When Obama’s record and views are separated from the mythmaking and rock star rapture he’s wrapped in, the problem of his electability looms large. Obama got a perfect 100 rating from the NAACP, National Organization for Women, National Education Association, the Children’s Defense Fund, the American Federation of State, County & Municipal Employees, the Illinois Environmental Council (during his stint in the Illinois legislature) and got a huge plus rating from the ACLU. These are America’s top liberal advocacy groups, and they are some of his most ardent cheerleaders.
Meanwhile, Obama bombed in the ratings he got from the conservative National Taxpayers Union, National Right to Life, the Gun Owners of America, the NRA, the Federation for Immigration Reform and the American Conservative Union. These are some of the nation’s top conservative advocacy groups, and they reflect the interests and views of millions of voters on immigration, spending, guns, abortion and military prowess. These voters will scrutinize his record and his views with a laser eye.
They are also the voters who gave George W. Bush and Republican presidents George H. W. Bush, Ronald Reagan, and Richard Nixon their decisive margin of victory over their Democrat opponents. They are not, as the myth goes, mostly beer-guzzling, gun-toting, Confederate flag-waving rednecks. They are middle to upper income families who have a college degree or education and live in suburban neighborhoods. In surveys, fewer then one in five Americans labels himself as liberal.
In the South, the number of those that call themselves conservative soars to 70 percent. And they have been rock solid Republican for nearly four decades. Bill Clinton did not alter the political thinking or equation in the South. George H. W. Bush in 1992, and Republican challenger Bob Dole in 1996, got fewer white male votes than Reagan and Nixon. But those votes didn’t go to Clinton. Insurgent presidential candidate Ross Perot, with his anti-government assault in 1992 and 1996, grabbed a big chunk of them. That helped pry four Southern states out of the Republican column, and put them in Clinton’s win column. Even then, Clinton bagged only one-third of the Southern white vote. Eight years of Clinton’s centrist political tilt did not make the South more Democratic Party friendly. Pat Buchanan, not George W. Bush, proved that in the 2000 presidential campaign. His freewheeling, hard right rants appealed to many white male voters when he ran as an independent candidate in 2000.
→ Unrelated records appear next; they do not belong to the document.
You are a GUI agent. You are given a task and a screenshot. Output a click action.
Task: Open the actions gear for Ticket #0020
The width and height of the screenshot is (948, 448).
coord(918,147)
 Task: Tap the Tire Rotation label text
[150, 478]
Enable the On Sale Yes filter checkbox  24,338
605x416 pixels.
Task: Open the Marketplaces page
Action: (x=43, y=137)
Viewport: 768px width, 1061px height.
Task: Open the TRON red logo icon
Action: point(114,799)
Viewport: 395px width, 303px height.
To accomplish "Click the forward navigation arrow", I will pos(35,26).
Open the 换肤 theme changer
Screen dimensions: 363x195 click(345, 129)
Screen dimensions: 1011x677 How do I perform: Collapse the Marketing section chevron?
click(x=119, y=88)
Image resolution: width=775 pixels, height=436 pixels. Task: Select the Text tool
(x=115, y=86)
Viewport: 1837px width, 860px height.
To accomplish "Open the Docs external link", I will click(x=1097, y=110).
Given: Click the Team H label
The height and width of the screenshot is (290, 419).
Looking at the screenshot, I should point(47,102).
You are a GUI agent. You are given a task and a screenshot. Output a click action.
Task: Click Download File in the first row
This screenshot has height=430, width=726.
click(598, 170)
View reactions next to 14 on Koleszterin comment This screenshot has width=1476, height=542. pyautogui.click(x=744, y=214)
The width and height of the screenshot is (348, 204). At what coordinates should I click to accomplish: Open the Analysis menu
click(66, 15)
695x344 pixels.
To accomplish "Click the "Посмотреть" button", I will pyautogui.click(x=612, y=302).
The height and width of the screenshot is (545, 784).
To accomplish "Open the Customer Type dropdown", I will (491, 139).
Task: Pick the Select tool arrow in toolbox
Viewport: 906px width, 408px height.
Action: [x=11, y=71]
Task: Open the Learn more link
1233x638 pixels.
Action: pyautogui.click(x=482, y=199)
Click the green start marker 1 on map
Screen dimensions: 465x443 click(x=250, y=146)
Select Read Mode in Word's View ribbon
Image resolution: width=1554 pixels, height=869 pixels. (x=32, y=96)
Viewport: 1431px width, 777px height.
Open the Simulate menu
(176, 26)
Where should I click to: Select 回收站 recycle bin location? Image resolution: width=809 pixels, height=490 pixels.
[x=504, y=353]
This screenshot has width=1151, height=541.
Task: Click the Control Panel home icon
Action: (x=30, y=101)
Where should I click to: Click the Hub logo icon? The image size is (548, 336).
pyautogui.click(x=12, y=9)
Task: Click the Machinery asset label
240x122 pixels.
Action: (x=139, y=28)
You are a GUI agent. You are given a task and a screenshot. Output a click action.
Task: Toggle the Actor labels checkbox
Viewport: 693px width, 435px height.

Republican presidential contender Barry Goldwater in 1964 set the ugly tone for how campaigns have been waged, or more particularly, the bash and trash of Democrats with code words and wedge issues since the 1960s. Republicans have artfully stoked voter rage with code words and slogans that tap the gender and racial fears of millions of voters. Republicans have also played hard on the anger, frustration, and hatred that many American voters harbor toward government.
Reagan masterfully crafted the “get government off your back” line into a solid Republican selling point. He targeted the remnants of the Great Society programs. He crippled funding and further eroded public enthusiasm for social spending. Conservatives took the cue and painted the government as pro-higher taxes, pro-bureaucracy, pro-immigrant and especially pro-welfare and pro-rights of criminals. The Republicans’ repeated smear of the Democrats as tax and spend, liberal, big government proponents has struck and will continue to strike a chord with many.
Then Democratic presidential candidate Howard Dean’s awkward, off-the cuff quip in the early days of the 2004 Democratic presidential primary that the Democrats must grab a bigger share of the “guys with Confederate flags in their pickup trucks” brought howls of protest, and charges that Dean was a closet bigot. But Dean got it right. The white male vote in the South puts any Democrat in a deep hole before the first ballot is punched. Obama’s moderate to liberal views and voting record won’t change that. And that doesn’t even count the X factor of race.